Ceres, the tiny asteroid belt world we’ve come to know and love through NASA’s Dawn mission, seems to delight in mysteries, from flickering bright spots to unexpected ocean minerals. Now, astronomers have discovered yet another puzzle while examining images of Ceres’ surface. Something has been erasing its craters.

A grazing view of Ceres’ largest well-preserved 280km impact crater, Kerwan, near the limb. Colour coding indicates elevation; blue regions are low and red regions are high. Image: Southwest Research Institute

Craters offer a window into a planet’s history, which is why they’re one of the first things astronomers examine when trying to understand a new object. For instance, one of immediate shocks from the New Horizons Pluto flyby last winter was that Pluto’s surface is mostly crater-free, indicating a geologically active interior.

Based on the heavily battered appearance of other asteroid belt objects, astronomers expected that our first close-up glimpse of Ceres would yield numerous large craters. Instead, we didn’t find any.

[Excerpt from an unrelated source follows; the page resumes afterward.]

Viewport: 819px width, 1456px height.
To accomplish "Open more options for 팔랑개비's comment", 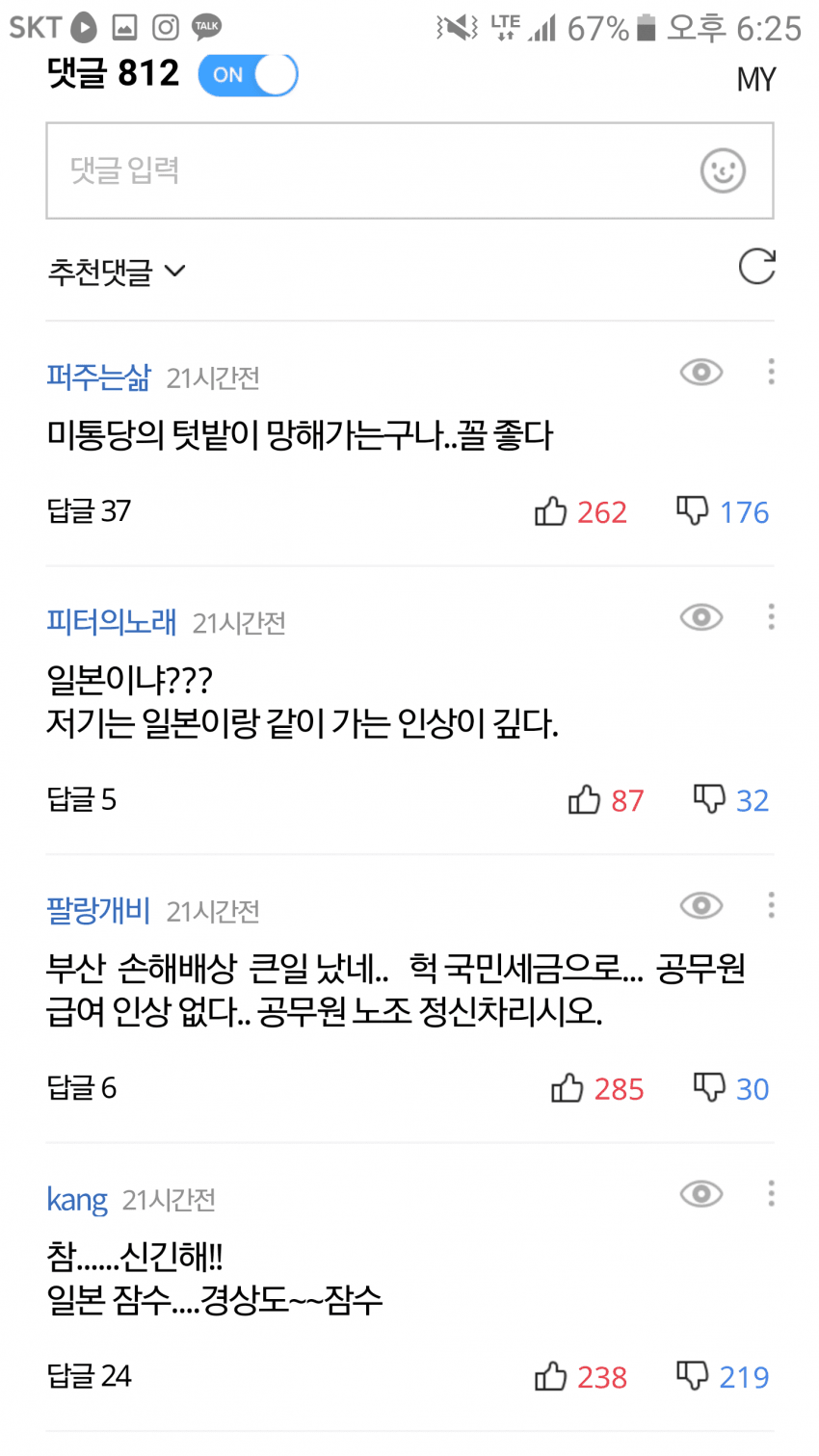I will (x=771, y=905).
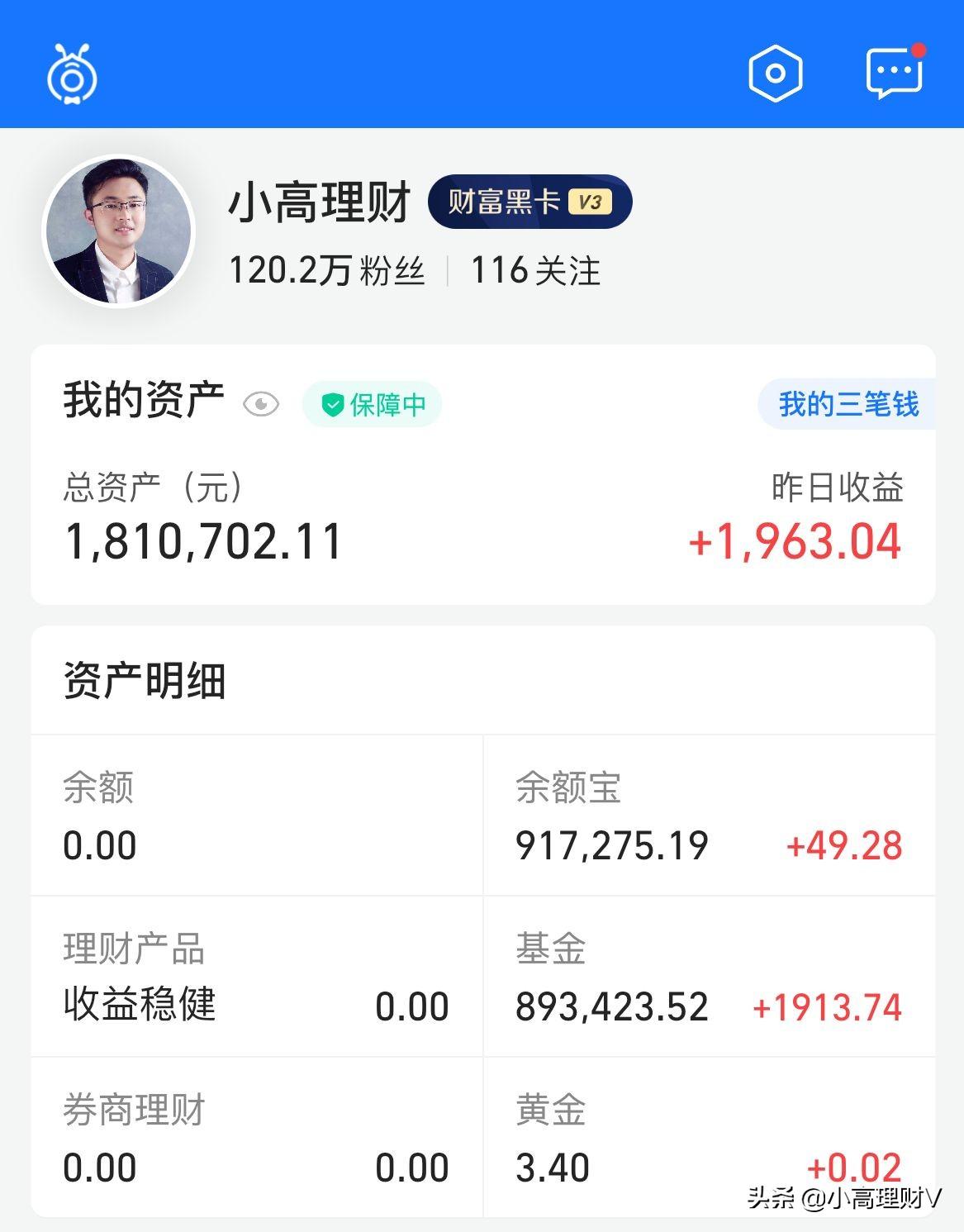The height and width of the screenshot is (1232, 964).
Task: Open 我的三笔钱
Action: [848, 404]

When Simone Marchi of the Southwest Research Institute and his colleagues analysed global image and topography datasets collected by the Dawn spacecraft over the past year, they discovered that most of Ceres’ craters are less than 100km wide. That’s in spite of the fact that neighbouring minor planet Vesta, which Dawn visited first, has craters of up to 500km across.

Something Is Erasing The Craters On Ceres
The topography of Ceres, with numerous deep craters but no particularly big ones. Image: NASA/JPL-Caltech/UCLA/MPS/DLR/IDA

The topography of Ceres, with numerous deep craters but no particularly big ones. Image: NASA/JPL-Caltech/UCLA/MPS/DLR/IDA

“This was a total surprise,” Marchi, who led a crater analysis published yesterday in Nature Communications, told Gizmodo. Considering Ceres’ size and its 4.5 billion year history, “it is extremely unlikely that Ceres was not hit by large objects,” Marchi said.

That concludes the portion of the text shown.